_Text provided:_

########

The first thing I noticed was how clear the sound is.  I am used to the lo-fi quality of early punk records that normally ranges from muddy to unintelligible (and the last several tracks on Disorder are like that), but there was none of that on the main tape from which this compilation was taken.  Chris Spedding did yeoman’s work to really bring out every last wrinkle of this band’s work. 
 
So why was Chris Spedding called in anyway to clean up the music for this CD?  Well, as it turns out, Spedding was the producer on the first demos made by Sex Pistols, back in May 1976 – the Ramones album that had also fired up the Ugly was released in the previous month
 
Their most infamous moment came when a punk rock concert called Outrage was being filmed in Toronto, and the Ugly were excluded from the bill.  About midway through the concert, they threw a flaming guitar at the Viletones while they were singing “Danger Boy”.  Nazi Dog put out the fire; after a while, he busted up the guitar and threw it into the crowd.  But the Ugly had the last laugh when they stormed on stage and snatched up the Viletones’ instruments for an impromptu performance of “Disorder” that lasted less than a minute.  After they pulled the plug, Mike Nightmare then fought it out with the Viletones’ Freddy Pompeii until Mike was literally thrown back into the crowd by the bikers who were on security detail.  It is all still on the film though, to this day.  (Ironically, Mike Nightmare also got beaten up pretty badly by one of the musicians who worked with Chris Spedding on Jeff Wayne’s Musical Version of The War of the WorldsPhil Lynott; as noted, Spedding later remastered their compilation CD Disorder).

########

_Material for this exercise:_

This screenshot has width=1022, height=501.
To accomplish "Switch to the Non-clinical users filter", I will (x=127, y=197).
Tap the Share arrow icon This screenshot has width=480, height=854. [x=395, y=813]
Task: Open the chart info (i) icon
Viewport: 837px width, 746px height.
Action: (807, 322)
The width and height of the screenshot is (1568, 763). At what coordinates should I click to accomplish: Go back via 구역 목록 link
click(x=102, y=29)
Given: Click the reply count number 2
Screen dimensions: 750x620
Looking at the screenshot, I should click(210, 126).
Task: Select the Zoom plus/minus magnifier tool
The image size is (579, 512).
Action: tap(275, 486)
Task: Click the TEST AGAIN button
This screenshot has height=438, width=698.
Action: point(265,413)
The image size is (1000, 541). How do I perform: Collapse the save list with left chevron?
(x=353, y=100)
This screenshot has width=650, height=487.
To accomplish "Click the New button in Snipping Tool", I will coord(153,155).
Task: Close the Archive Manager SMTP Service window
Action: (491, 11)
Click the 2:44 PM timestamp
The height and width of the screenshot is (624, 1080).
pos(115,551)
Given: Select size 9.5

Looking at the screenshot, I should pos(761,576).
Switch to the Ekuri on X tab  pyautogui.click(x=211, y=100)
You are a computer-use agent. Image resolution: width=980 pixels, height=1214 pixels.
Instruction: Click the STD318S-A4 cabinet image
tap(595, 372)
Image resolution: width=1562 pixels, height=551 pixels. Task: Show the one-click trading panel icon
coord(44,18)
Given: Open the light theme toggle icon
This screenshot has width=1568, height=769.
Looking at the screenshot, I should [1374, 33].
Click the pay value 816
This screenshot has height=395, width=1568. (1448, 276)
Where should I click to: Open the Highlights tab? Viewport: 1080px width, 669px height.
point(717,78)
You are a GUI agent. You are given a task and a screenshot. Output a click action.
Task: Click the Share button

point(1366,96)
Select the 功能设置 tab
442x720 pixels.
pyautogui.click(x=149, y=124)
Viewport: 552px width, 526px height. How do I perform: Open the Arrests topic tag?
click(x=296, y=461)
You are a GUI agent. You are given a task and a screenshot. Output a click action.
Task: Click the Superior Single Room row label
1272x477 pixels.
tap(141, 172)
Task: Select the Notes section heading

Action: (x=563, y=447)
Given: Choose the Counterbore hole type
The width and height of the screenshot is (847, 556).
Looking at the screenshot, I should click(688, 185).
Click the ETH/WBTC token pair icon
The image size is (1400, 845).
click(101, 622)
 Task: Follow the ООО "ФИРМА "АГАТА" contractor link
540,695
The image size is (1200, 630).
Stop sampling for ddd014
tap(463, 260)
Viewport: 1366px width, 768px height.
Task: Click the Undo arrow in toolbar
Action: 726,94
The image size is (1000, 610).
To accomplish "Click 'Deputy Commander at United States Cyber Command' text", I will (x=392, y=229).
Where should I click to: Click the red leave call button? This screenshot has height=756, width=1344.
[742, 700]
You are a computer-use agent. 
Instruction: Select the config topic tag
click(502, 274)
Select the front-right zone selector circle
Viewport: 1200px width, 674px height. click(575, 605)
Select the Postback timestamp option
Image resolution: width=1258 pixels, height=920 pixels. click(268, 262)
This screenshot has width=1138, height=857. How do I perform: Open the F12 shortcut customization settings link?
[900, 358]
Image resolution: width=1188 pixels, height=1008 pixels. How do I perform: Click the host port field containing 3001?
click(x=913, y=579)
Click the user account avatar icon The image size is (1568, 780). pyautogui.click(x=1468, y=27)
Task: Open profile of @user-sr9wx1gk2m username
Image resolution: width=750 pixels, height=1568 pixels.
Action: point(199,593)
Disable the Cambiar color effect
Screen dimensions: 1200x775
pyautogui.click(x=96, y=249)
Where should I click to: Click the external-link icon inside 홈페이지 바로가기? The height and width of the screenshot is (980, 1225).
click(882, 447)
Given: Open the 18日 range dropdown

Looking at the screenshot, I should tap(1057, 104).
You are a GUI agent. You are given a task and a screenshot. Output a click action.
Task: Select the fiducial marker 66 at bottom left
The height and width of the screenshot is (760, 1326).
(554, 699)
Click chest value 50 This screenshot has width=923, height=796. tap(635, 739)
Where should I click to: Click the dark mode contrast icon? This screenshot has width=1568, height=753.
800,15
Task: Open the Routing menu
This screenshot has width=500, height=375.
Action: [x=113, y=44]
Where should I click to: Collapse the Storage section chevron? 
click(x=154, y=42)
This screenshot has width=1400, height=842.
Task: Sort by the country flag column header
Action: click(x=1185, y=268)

########

_Required actions:_
1. Can you reproduce the listing exactly, starting at its first line and ending at the line that contains "click(x=102, y=29)"?
2. What comes next in the review of the Ugly and their compilation Disorder? Continue it from the point where it stops.

_Written responses:_
1.
This screenshot has width=1022, height=501.
To accomplish "Switch to the Non-clinical users filter", I will (x=127, y=197).
Tap the Share arrow icon This screenshot has width=480, height=854. [x=395, y=813]
Task: Open the chart info (i) icon
Viewport: 837px width, 746px height.
Action: (807, 322)
The width and height of the screenshot is (1568, 763). At what coordinates should I click to accomplish: Go back via 구역 목록 link
click(x=102, y=29)

2.
 
The Sex Pistols demos have recently been reissued on CD; according to Spedding though:  “They are not the same mixes that I did.  Dave Goodman, the other producer besides Chris Thomas, went in and re-did them and added a lot of echo to them and added stuff to them. . . .  The mixes I did sound better.  I’m quite proud of the Sex Pistols demos, especially when compared to their other later recordings. . . .  Part of why they ([manager Malcolm] McLaren and the Pistols ) didn’t like my demo was because I like R&B. . . .  The whole point of my demo – to prove they could play – that’s what I pushed. . . .  And that’s what McLaren wanted people to think:  that they couldn’t play, that was just an idea, a way of making all this anarchy stuff happen.” 
 
(November 2011)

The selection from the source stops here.